Ritchin has written and lectured internationally about the challenges and possibilities of the digital media revolution. He has published three books on the future of imaging: In Our Own Image: The Coming Revolution in Photography (Aperture, 1990); After Photography (W. W. Norton, 2008); and Bending the Frame: Photojournalism, Documentary, and the Citizen (Aperture, 2013). In 2016 he co-authored with Carole Naggar the Magnum Photobook: The Catalogue Raisonné.He is also the force behind the website thefifthcorner.org, is meant to provide ideas and support for a concerted effort to innovate image-based media in ways that will help to more deeply comprehend the world and ourselves. It is based upon an understanding that the media paradigm must shift, and do so intelligently, in order to be relevant in a world in which image, fact, and even reality have dramatically different meanings today.

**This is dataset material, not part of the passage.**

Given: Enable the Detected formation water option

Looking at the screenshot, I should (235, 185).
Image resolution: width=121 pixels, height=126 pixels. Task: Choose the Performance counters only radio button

Ritchen has been curator of numerous exhibitions on subjects ranging from Latin American photography to alternative image strategies for social change. He created the first multimedia version of the New York Times in 1994–95, and the website “Bosnia: Uncertain Paths to Peace” that Ritchin made with photographer Gilles Peress for the New York Times in 1996. It was subsequently nominated by the Times for a Pulitzer Prize in public service. More recently he created the Four Corners Project, an innovative strategy to provide more context and ethical grounding for the photograph online, which is being implemented as part of a collaboration among the World Press Photo Foundation, the Open Lab at Newcastle University, and ICP.
In 2012 he was presented with a lifetime achievement award from the Argentinian Documentary Photography Festival in Tucumán, and in 2017 he received the John Long Ethics Award from the National Press Photographers Association.